Nutrition and exercise will be critical for this new lifestyle if your gynaecologist confirms that you have PCOS. Due to insulin resistance as a key characteristic of some types of PCOS, many women are at an increased risk of developing type 2 diabetes which leads many doctors to prescribe the medication Metformin. Metformin is also used in the treatment of type 2 diabetes as it helps to lower blood sugar levels.

Matalon typically uses a combination of Metformin, light exercise and avoids some foods. “I take 500 mg of Metformin daily to manage insulin resistance although I am coming from 1500 mg. I do yoga, cardio and strength training and have returned to my normal, pre-diagnosis weight. I don't follow any particular “diet” but I stay away from foods that negatively affect my digestive system and generally eat “clean” as best as I can,” added Matalon.

However, some women manage their symptoms by solely relying on food and exercise. Kim Rose, Founder of Think Mental Health JA and one of the campaign's organisers, has successfully done this with yoga, simple workouts and meditation.

Apart from this, women can do high-intensity interval training as cardio which can include jumping jacks, pushups, bodyweight squats, plank up-downs and skaters (Women's Health Magazine). Riding a bicycle, swimming, walking, dancing and doing aerobics is also helpful.

Although an excellent workout routine will help significantly, even better results can be achieved by eating healthily. Food has the power to transform the state of our health tremendously and should not be underestimated.
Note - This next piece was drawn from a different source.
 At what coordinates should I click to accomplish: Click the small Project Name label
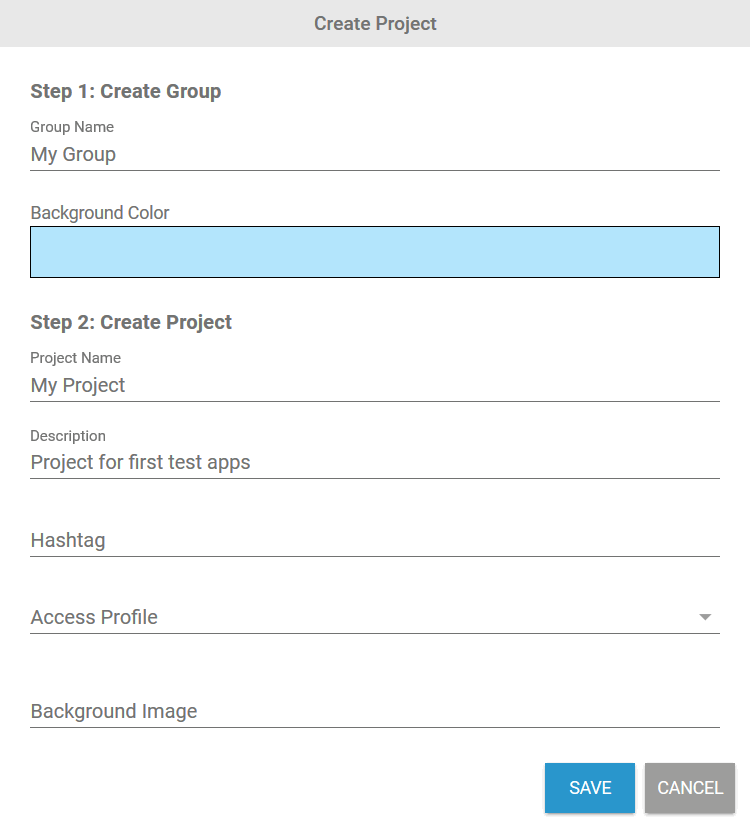[76, 358]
Monique Allen, Certified Holistic Nutritionist and PCOS educator, commented that, “There isn't any one size fits all diet for PCOS. Women will need to eat differently based on personal preference, genetic make-up or where they are in their health journey. However, having a clean diet consisting of whole foods is critical; that is less processed foods and eating food as natural as possible. Also, don't be afraid of healthy fats such as avocado, coconut oil or olive oil. They are amazing for balancing hormones and helping to manage PCOS symptoms. Some women may have issues with digesting cow's milk due to sensitivities, inflammation or an imbalance of gut bacteria while others may be completely fine. Listen to how your body responds to foods and decide what to keep and what to change from there.”

Allen also recommended that women with PCOS pay close attention to packaging. “Avoid liquids stored in plastic bottles. This is as endocrine disruptors from the plastic can seep into the liquids you consume. These chemicals mimic the body's natural female sex hormones causing confusion in the female reproductive system and worsen PCOS symptoms,” she advised.

Transitioning to a new diet may seem overwhelming and confusing initially, but the most important aspect is to start. Release yourself from the notion that failure means that you should quit, but rather view it as an opportunity to learn from mistakes as you take care of your body.

“The aim is to create a sustainable lifestyle, not just one that you can keep up with for only two weeks. As always, remember to be gentle with yourself and know that your body is healing.”

PCOS is an ongoing battle but you will not be defeated as long as you prioritise your health.